By Svetlana Lyalina, Ramunas Stepanauskas, Frank Wu, Shomyseh Sanjabi, Katherine Pollard

Posted 13 Dec 2021
bioRxiv DOI: 10.1101/2021.12.13.472402

Laboratory mice are widely studied as models of mammalian biology, including the microbiota. However, much of the taxonomic and functional diversity of the mouse gut microbiome is missed in current metagenomic studies, because genome databases have not achieved a balanced representation of the diverse members of this ecosystem. Towards solving this problem, we used flow cytometry and low-coverage sequencing to capture the genomes of 764 single cells from the stool of three laboratory mice. From these, we generated 298 high-coverage microbial genome assemblies, which we annotated for open reading frames and phylogenetic placement.
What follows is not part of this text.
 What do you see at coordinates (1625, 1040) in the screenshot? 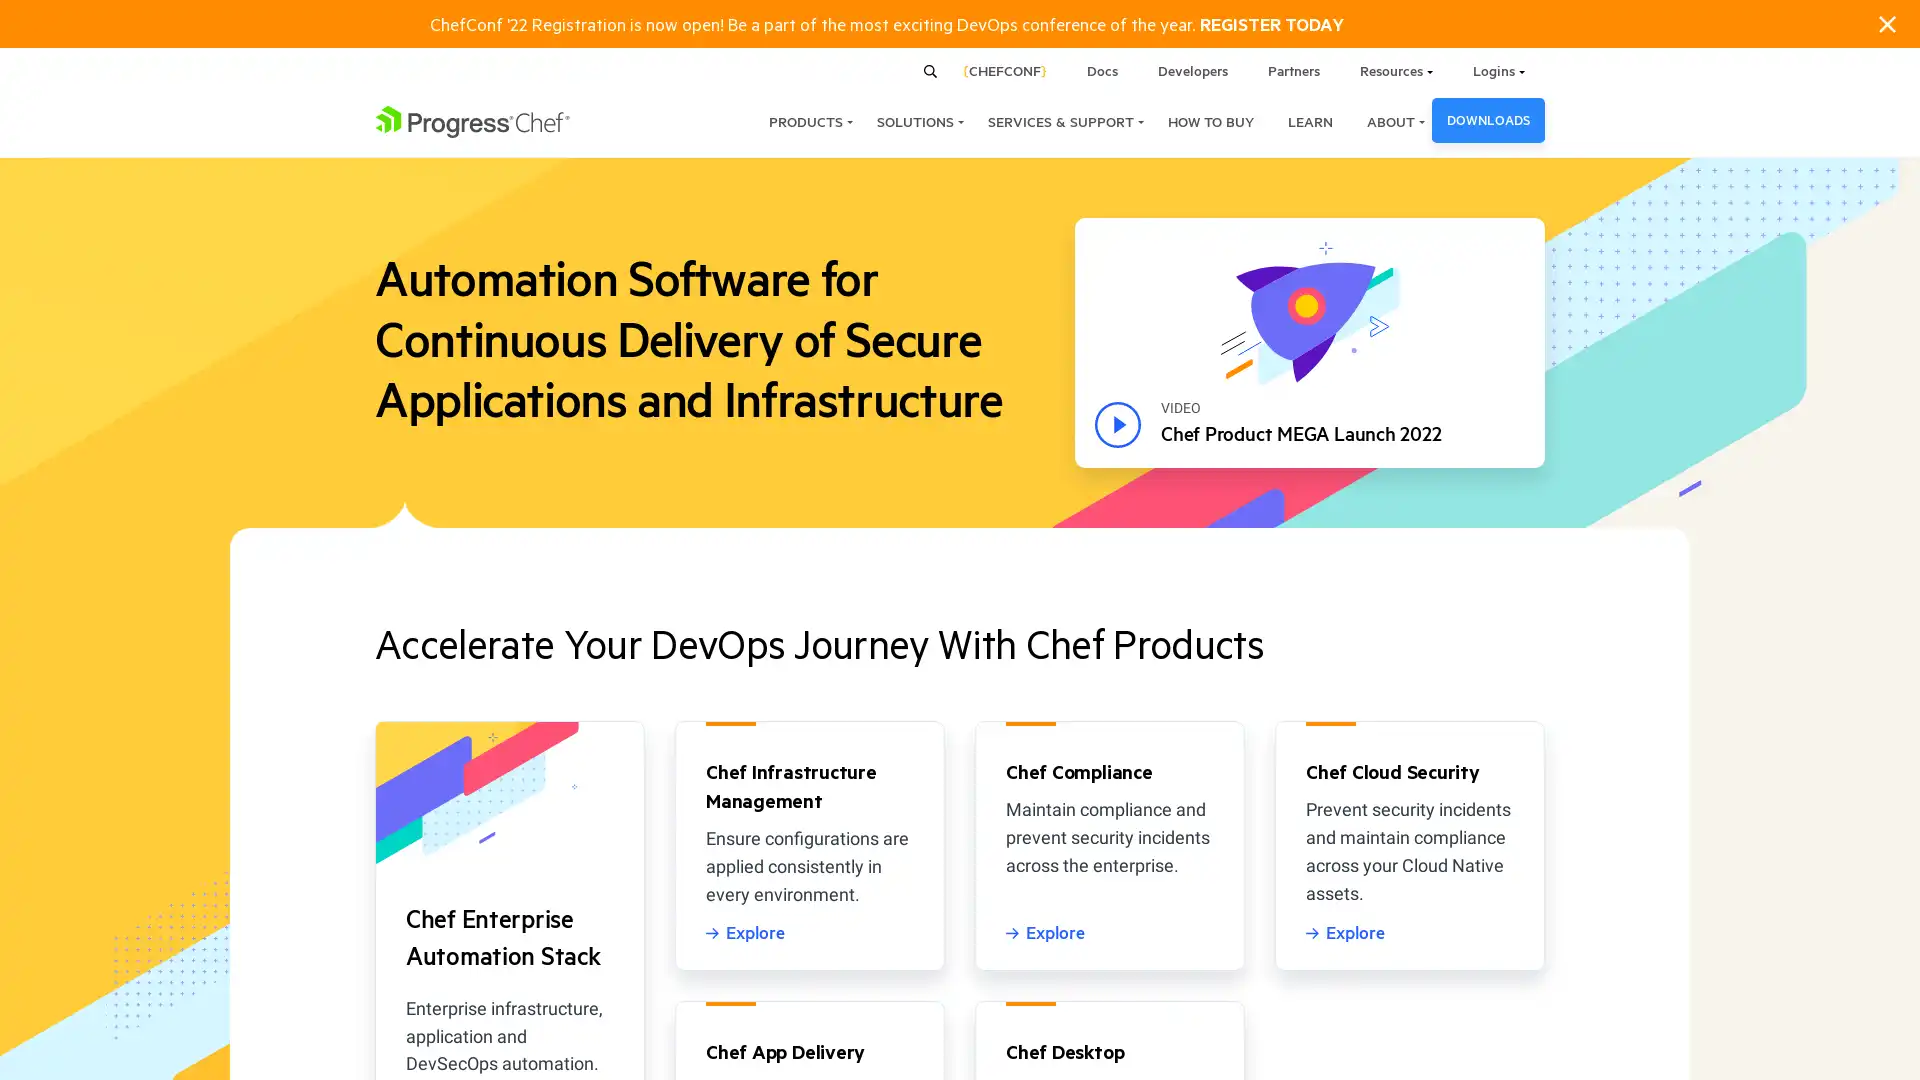
I see `ACCEPT COOKIES` at bounding box center [1625, 1040].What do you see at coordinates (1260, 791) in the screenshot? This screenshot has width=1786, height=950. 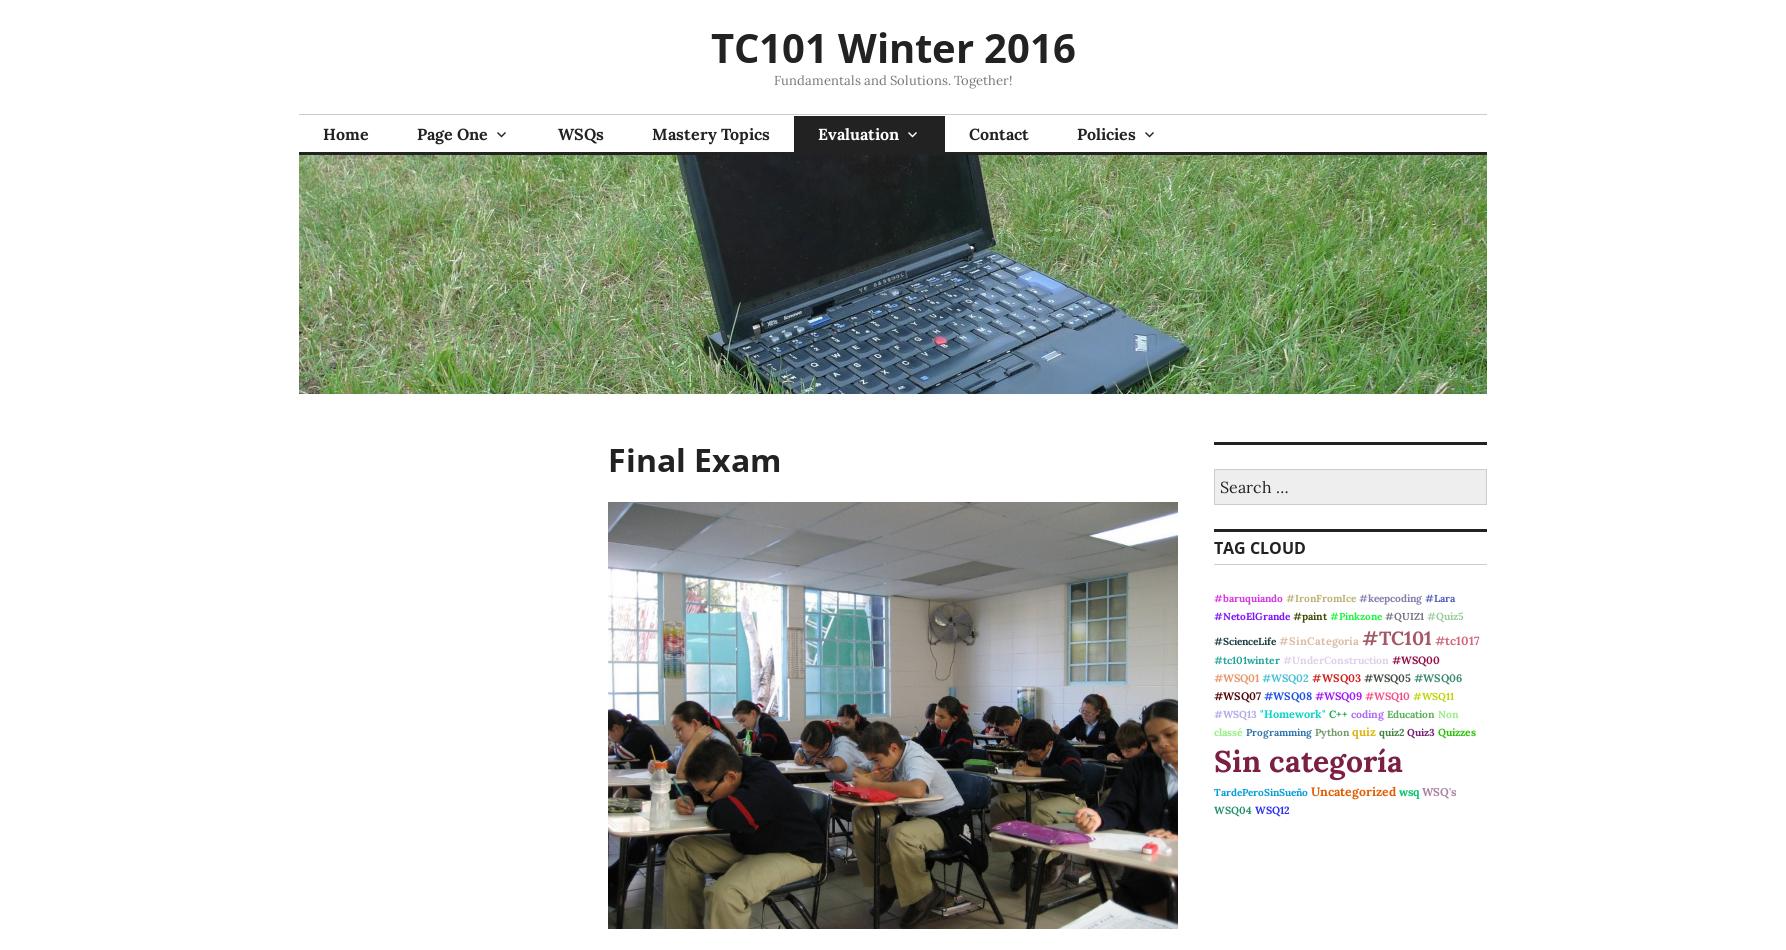 I see `'TardePeroSinSueño'` at bounding box center [1260, 791].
These genomes increase the gene catalog and phylogenetic breadth of the mouse microbiota, adding 135 novel species with the greatest increase in diversity to the Muribaculaceae and Bacteroidaceae families. This new diversity also improves the read mapping rate, taxonomic classifier performance, and gene detection rate of mouse stool metagenomes. The novel microbial functions revealed through our single-cell genomes highlight previously invisible pathways that may be important for life in the murine gastrointestinal tract.